- Born: September 21, 1927 Greenwich, Connecticut, United States
- Died: February 11, 2023 (aged 95) Hanover, New Hampshire
- Education: Harvard (1949)
- Awards: RCA's David W. Sarnoff Award (1958), IEEE Centennial Medal (1984), IEEE Third Millennium Medal, IEEE Dennis J. Picard Medal
- Scientific career
- Fields: radiolocation
- Workplaces: Signal Corps, RCA, Raytheon, ANRO Engineering, US Air Force Scientific Advisory Board

= David K. Barton =

American engineer (1927–2023)

David Knox Barton (September 21, 1927 – February 11, 2023) was an American radar systems engineer who made significant contributions to air defense, missile guidance, monopulse radar, low-altitude tracking, air traffic control, and early warning radar.
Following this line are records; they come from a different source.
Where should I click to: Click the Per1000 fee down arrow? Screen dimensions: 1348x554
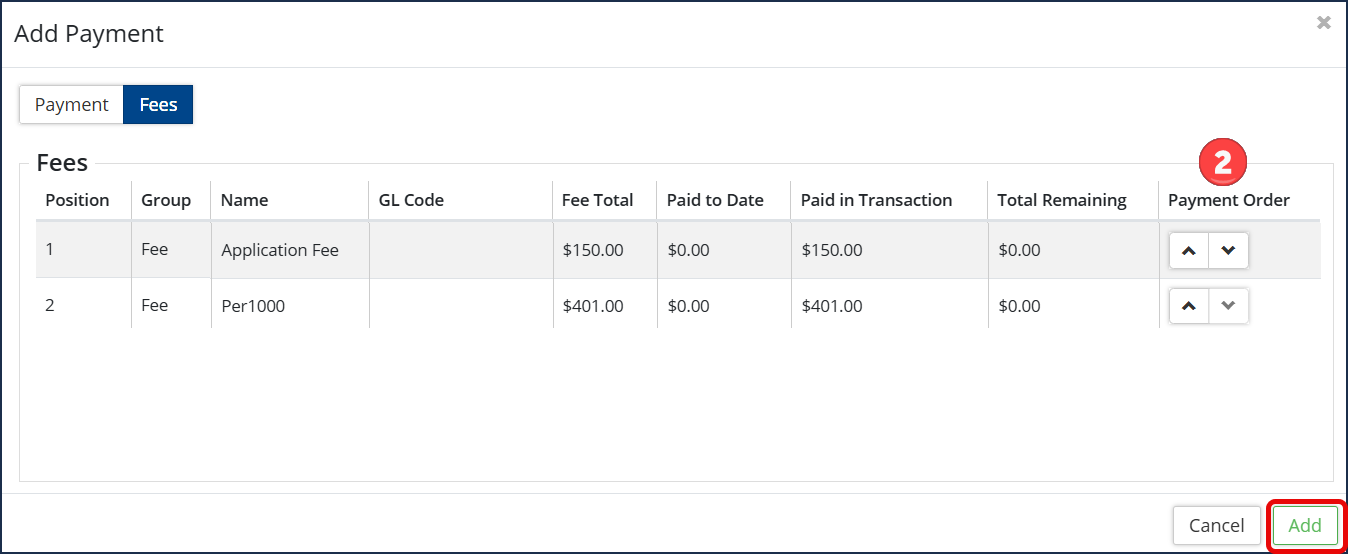1228,306
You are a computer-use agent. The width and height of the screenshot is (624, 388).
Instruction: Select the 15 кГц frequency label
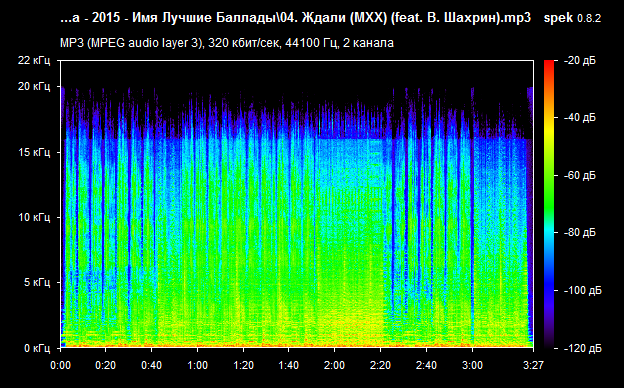(34, 152)
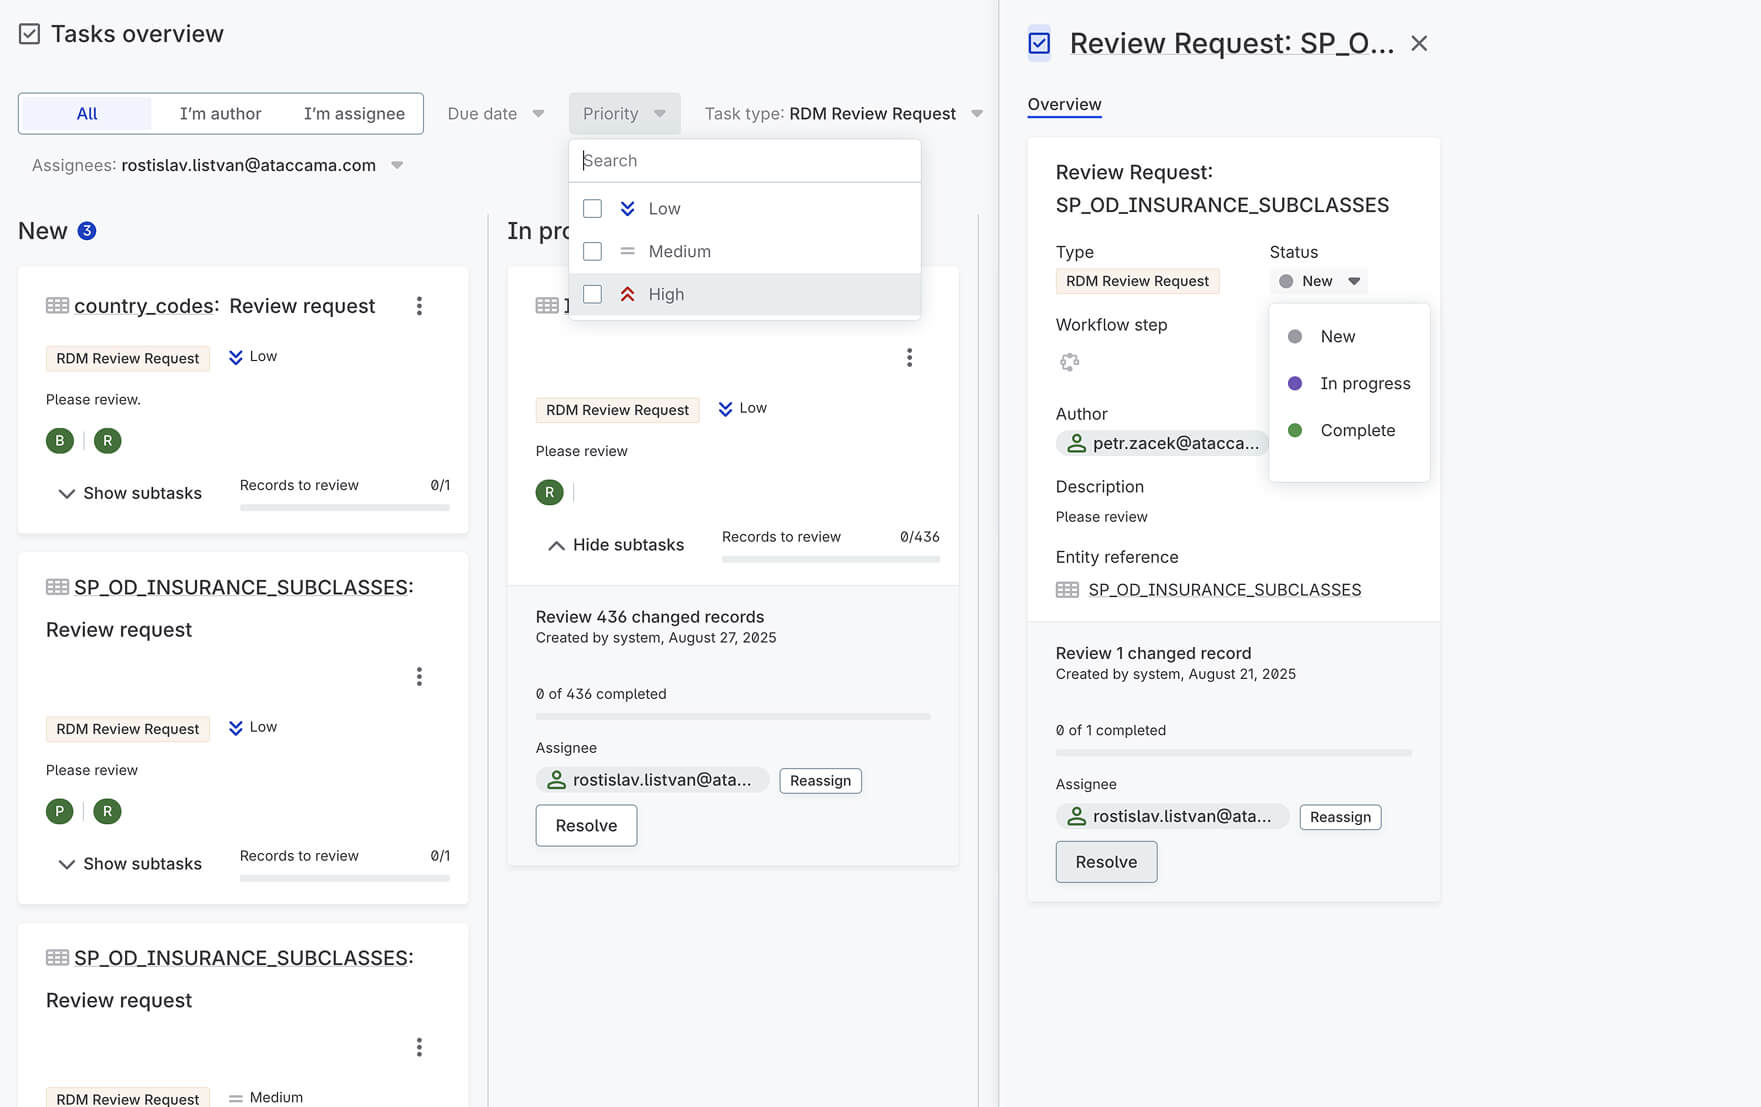The width and height of the screenshot is (1761, 1107).
Task: Check the Low priority checkbox
Action: click(593, 209)
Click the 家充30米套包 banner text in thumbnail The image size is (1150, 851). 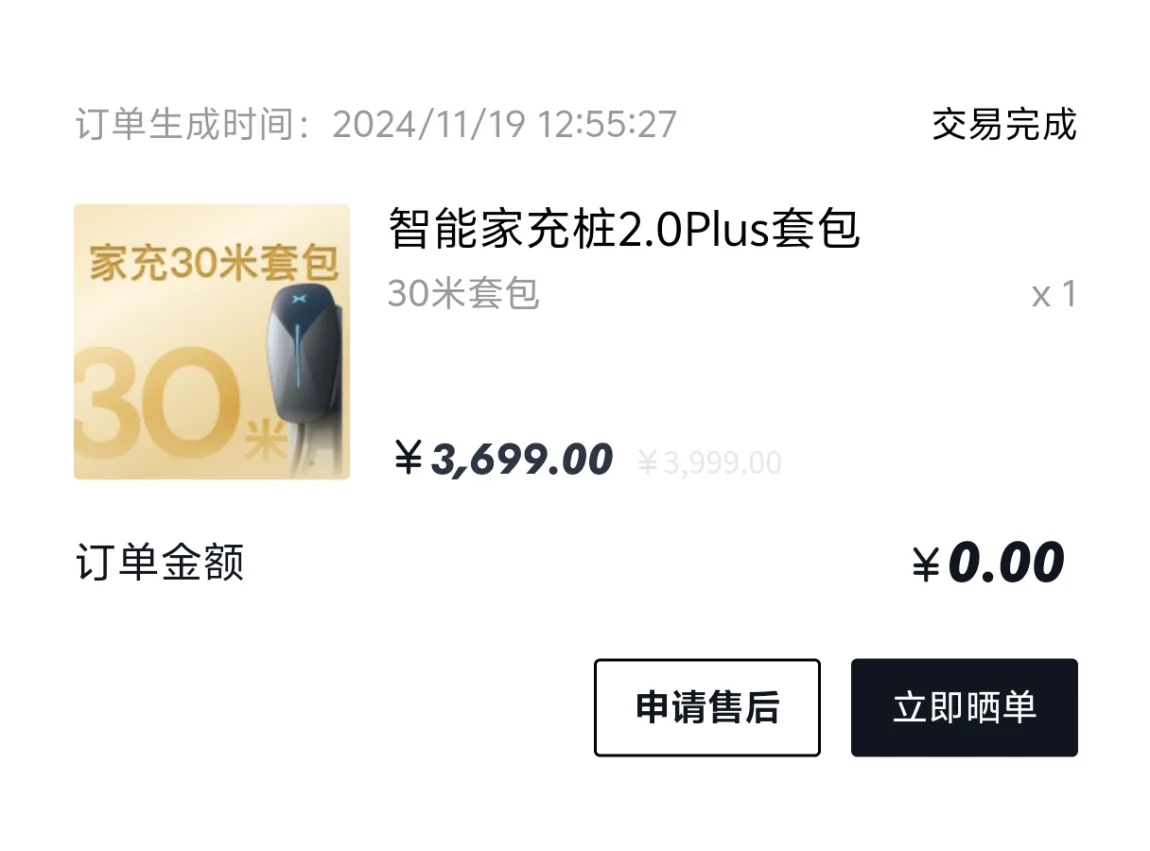[213, 263]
At age 30, he was the first winner of the David Sarnoff Award in Engineering, for his contributions to precise tracking radars. Holder of the IEEE's Centennial Medal, Millennium Medal, and Dennis J. Picard Medal, he is widely regarded throughout the world as a leading authority on radar technology. He authored a well-regarded series of reference books on radar engineering in the late 1970s. David Barton was one of the people behind the MIM-104 Patriot surface-to-air missile system.

In 1997, Barton was elected a member of the National Academy of Engineering for contributions to radar system design and analysis.